Am Mittwoch, den 13. Mai 2026, hat Cem Özdemir (Grüne) die Wahl zum Ministerpräsidenten von Baden-Württemberg gewonnen. Damit folgt er auf Winfried Kretschmann, der 15 Jahre lang regiert hat und nun nicht mehr zur Wahl angetreten ist. Özdemir ist nicht nur der zweite grüne Ministerpräsident des Landes, sondern auch der erste mit türkischen Wurzeln in der Geschichte der Bundesrepublik. Ein historischer Moment, der für viele nicht nur symbolisch, sondern auch politisch von großer Bedeutung ist.
Die Wahl verlief jedoch nicht ganz ohne Komplikationen. Özdemir erhielt lediglich 93 Ja-Stimmen, obwohl eine Dreiviertelmehrheit von 112 Stimmen zur Verfügung gestanden hätte. Diese Tatsache könnte als Dämpfer für die neue Regierung gewertet werden. Auch die CDU, die unter Manuel Hagel als Spitzenkandidat eine Koalition mit den Grünen einging, war in der Abstimmung gefordert. Hagel selbst erhielt nur 34 Stimmen, während die AfD, die stärkste Oppositionspartei mit 35 Mandaten, versuchte, die Koalition zu spalten.
Ein turbulenter Wahlprozess
Der Landtagspräsident Thomas Strobl (CDU) sorgte für einen kleinen Patzer, als er Özdemir vorzeitig gratulierte, bevor das Wahlergebnis offiziell verkündet wurde. Doch trotz dieser Panne nahm Özdemir die Wahl an und dankte für das Vertrauen, das ihm entgegengebracht wurde. Nach der Wahl wurde er schnell vereidigt und schwor: „So wahr mir Gott helfe“. Ein feierlicher Moment, der durch die Übergabe eines Lauftrikots in den Landesfarben schwarz-gelb von Strobl und einer Kuckucksuhr von Kretschmann noch unterstrichen wurde.
Im neuen Kabinett entfallen sechs Ministerposten auf die CDU, wobei Manuel Hagel als Innenminister und Vizeregierungschef fungiert. Auf der grünen Seite bleiben Danyal Bayaz als Finanzminister und Thekla Walker als Umweltministerin. Es wird spannend zu sehen, wie sich diese neue grün-schwarze Koalition mit insgesamt 112 Stimmen, obwohl mindestens 19 Abgeordnete nicht für Özdemir stimmten, in der Praxis behaupten wird.
Ein Blick in die Zukunft
Der Koalitionsvertrag, der zwischen den Grünen und der CDU unterzeichnet wurde, verspricht einiges: Die Förderung der Wirtschaft, ein gebührenfreies Kita-Jahr und das Ziel der Klimaneutralität bis 2040 stehen ganz oben auf der Agenda. Özdemir und seine Regierung haben auch bereits das erste Projekt in Aussicht: ein Effizienzgesetz zur Entbürokratisierung. In einem ersten Schritt könnte dies der Bürokratie den Kampf ansagen, was viele Bürger sicher begrüßen werden.

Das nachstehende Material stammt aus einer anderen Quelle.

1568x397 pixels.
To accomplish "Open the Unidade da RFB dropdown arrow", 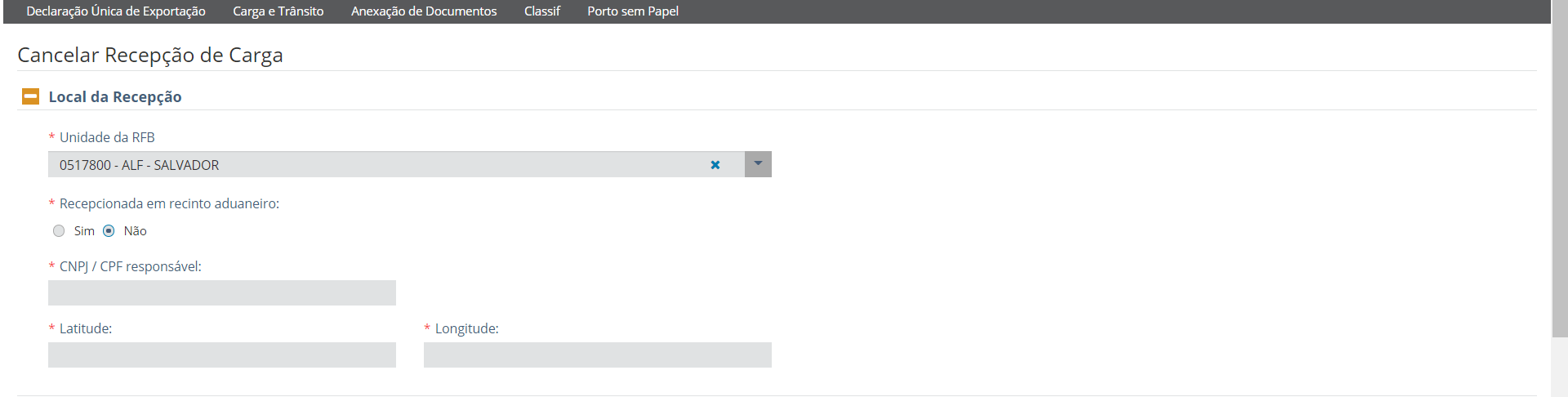I will click(x=758, y=164).
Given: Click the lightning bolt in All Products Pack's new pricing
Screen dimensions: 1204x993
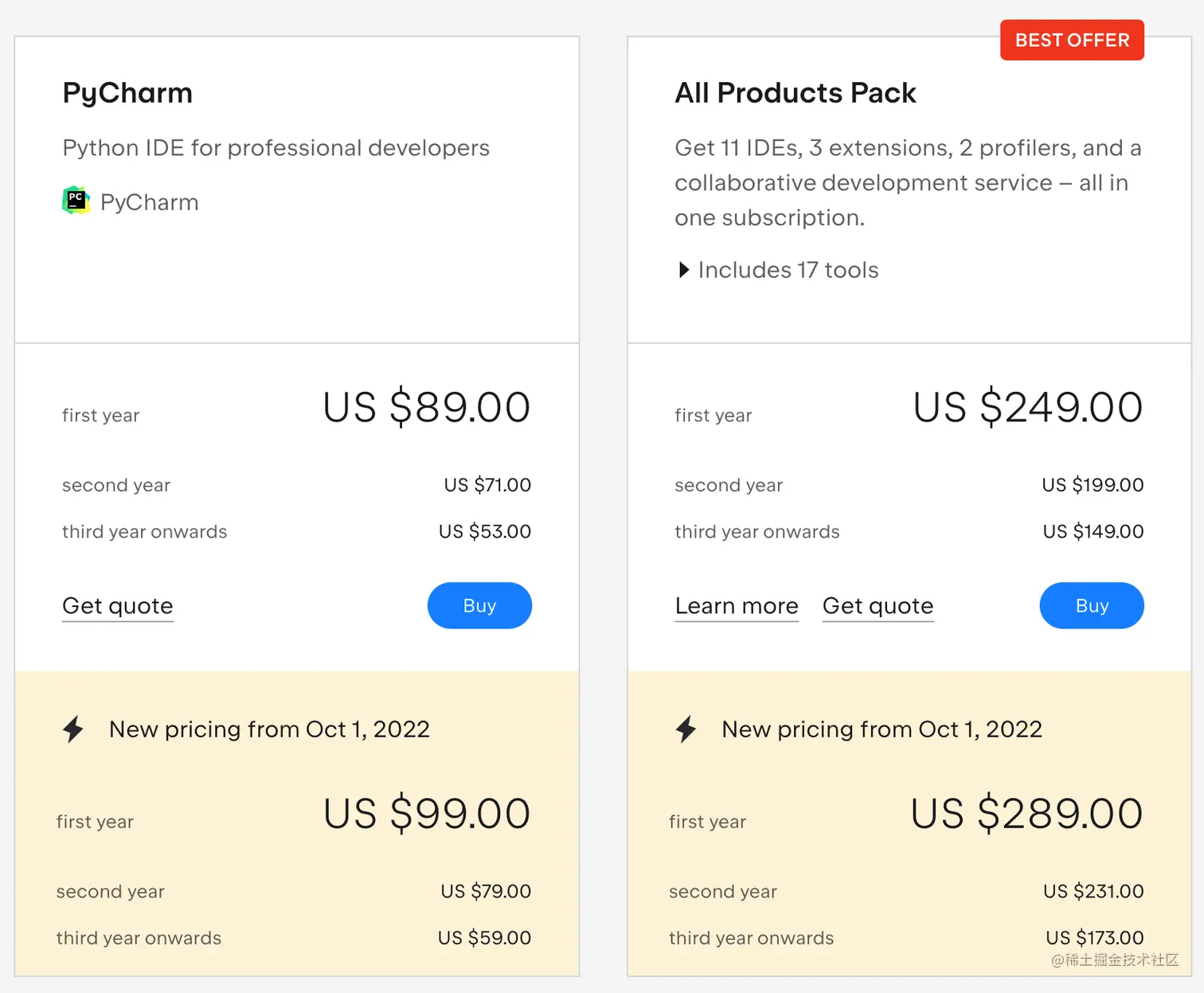Looking at the screenshot, I should coord(686,729).
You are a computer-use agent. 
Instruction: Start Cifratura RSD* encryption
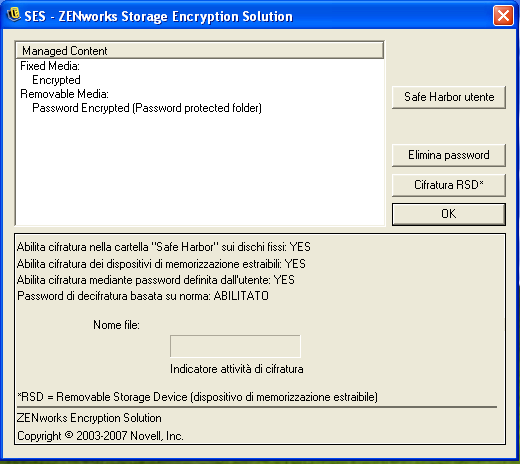[x=449, y=185]
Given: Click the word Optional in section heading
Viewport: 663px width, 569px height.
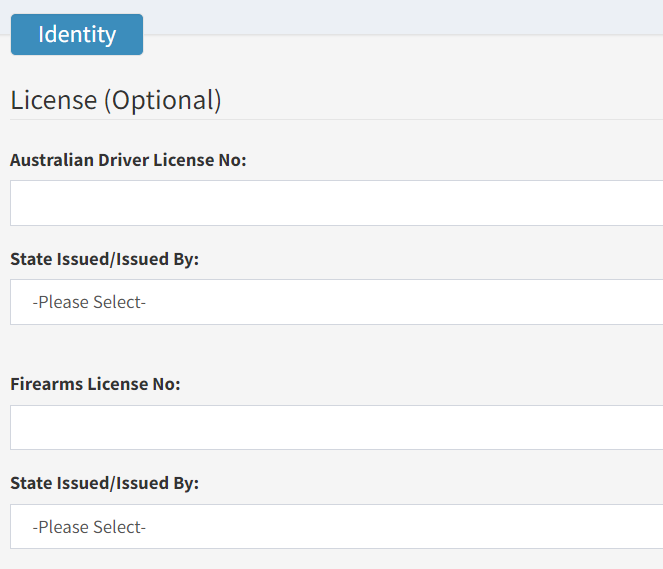Looking at the screenshot, I should click(163, 101).
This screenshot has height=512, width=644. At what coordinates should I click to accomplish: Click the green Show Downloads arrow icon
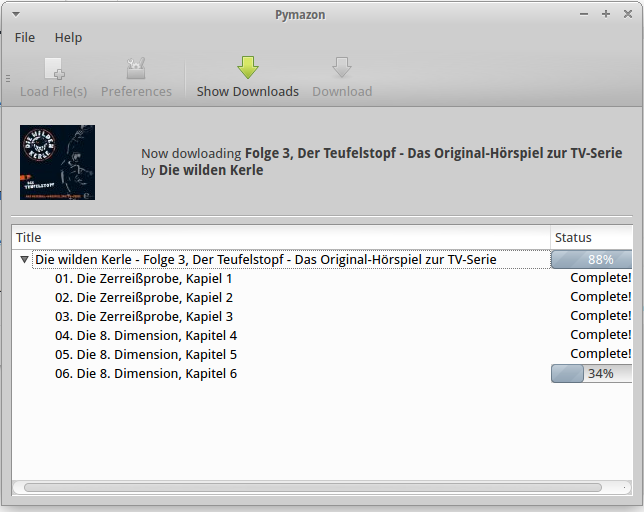coord(247,68)
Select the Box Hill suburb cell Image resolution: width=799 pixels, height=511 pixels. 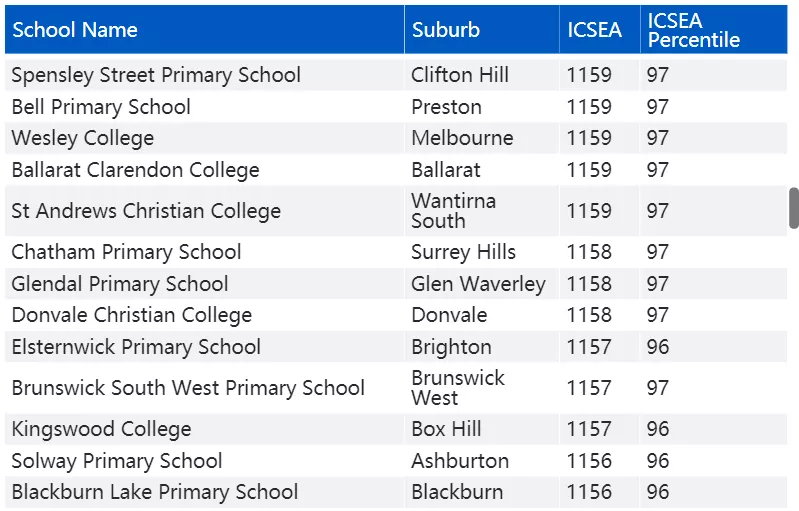[482, 429]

Die Grünen erzielten bei der Landtagswahl am 8. März 2026 30,2 % der Stimmen, während die CDU mit 29,7 % nur knapp hinterherlag. Beide Parteien haben im neuen Landtag jeweils 56 Mandate, was eine spannende Dynamik zwischen den Koalitionspartnern und der Opposition verspricht. Es bleibt also abzuwarten, wie sich die politische Landschaft in Baden-Württemberg entwickeln wird, besonders in Anbetracht der Herausforderungen, die vor ihnen liegen.
Insgesamt zeigt die Wahl von Cem Özdemir, dass Baden-Württemberg bereit ist für Veränderungen und neue Perspektiven. Die kommenden Monate könnten entscheidend dafür sein, wie die neue Regierung die Herausforderungen der Zukunft meistert und ob sie ihr Versprechen einer nachhaltigen und wirtschaftlich starken Entwicklung einhalten kann. Wir sind gespannt!